Dispute Resolution:You have two options to choose from: litigation or arbitration. If you prefer the agreement to be litigated in court in case of a dispute, select the first option and specify the courts that will have jurisdiction over the dispute. If you prefer arbitration, select the second option and specify the seat where the arbitration will take place.

For oneNDA + M&A there is an additional variable: the 'Proposed Transaction'. This field should be populated with the details of the specific deal or series of deals that are being discussed between the parties involved.

What's after oneNDA?

We firmly believe that the future of contracts lies in standardisation. There is no reason why each and every contract should be expressed in different words, especially when 90% of standard commercial agreements say more or less the same thing. We want the oneNDA community to tell us what they want to see built next, whether that be a clause to layer on top of oneNDA to make it fit for purpose for a different use-case, a completely different agreement  or another process which is causing friction and delays. The more the legal community sings off the same hymn-sheet, the more efficient we become as an industry and the less of a bottleneck we’ll be to the businesses that rely on us to help them promote their commercial interests. Share your thoughts with us here.

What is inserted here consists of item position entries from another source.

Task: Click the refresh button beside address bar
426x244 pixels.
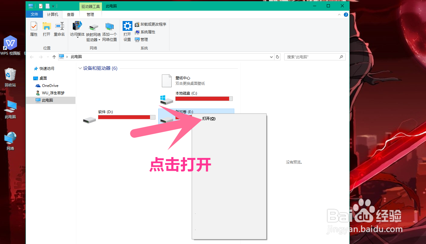Action: pyautogui.click(x=277, y=57)
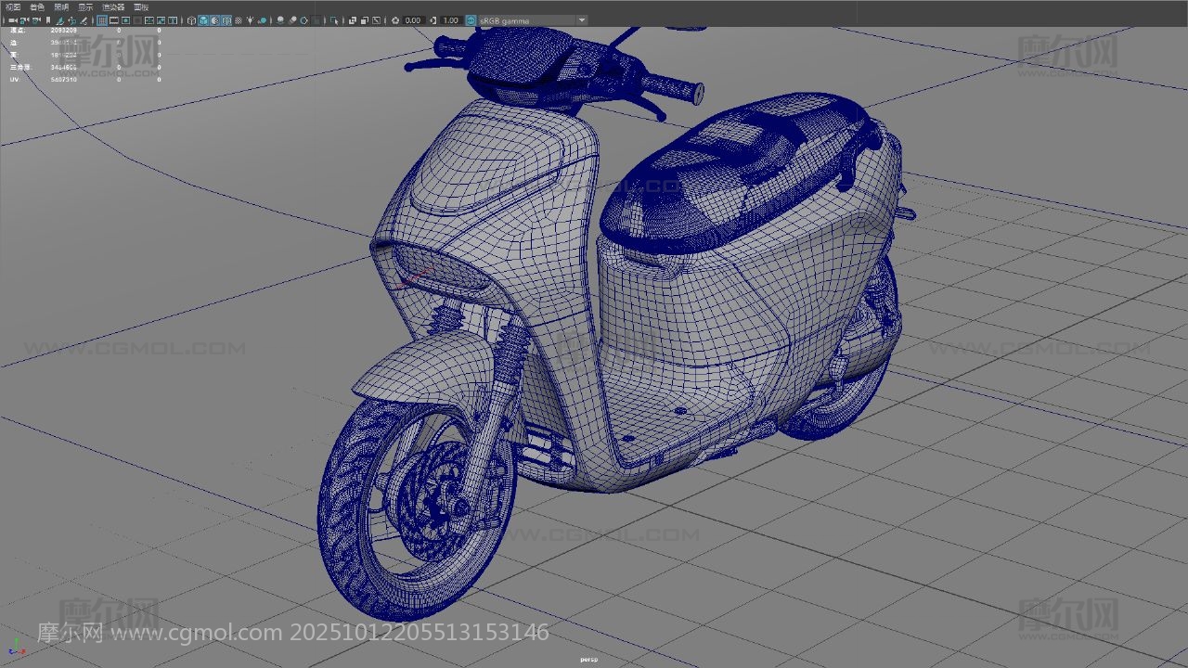Enable smooth shade all mode
1188x668 pixels.
[203, 19]
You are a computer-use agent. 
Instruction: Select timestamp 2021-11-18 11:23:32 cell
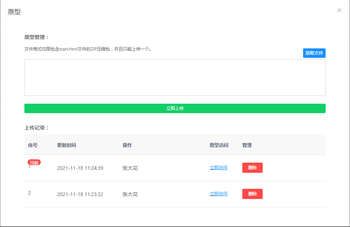coord(80,194)
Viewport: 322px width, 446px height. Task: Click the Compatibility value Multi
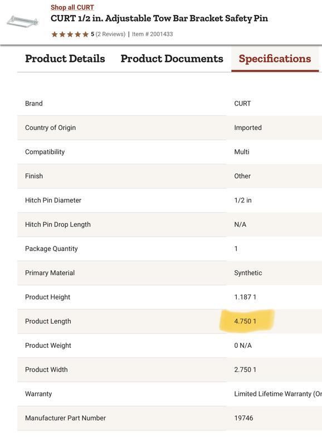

Why are TLB doing this? Are they saints? 😇

Our mission at TLB has always been to disrupt the world of law so that it is streamlined, simplified and made more accessible. Our approach to date has been to work with individual in-house teams who share a similar vision by providing them with legal transformation and operations support - oneNDA takes a community-first approach to disrupt the industry from the inside out. You can read more about why we started oneNDA and how we delivered it here. We have a revenue share agreement with our technology partner, SimpleDocs. Whenever a customer uses the paid version of AutoNDA to automate their NDA process, we receive a share of the revenue.

Will anyone be held liable if oneNDA doesn’t work as expected?

No. By using oneNDA, you also agree that oneNDA comes as is, without any warranty at all. No one involved in writing, reviewing, or improving oneNDA will be liable to you for any damages related to this licence or use of oneNDA, for any kind of legal claim.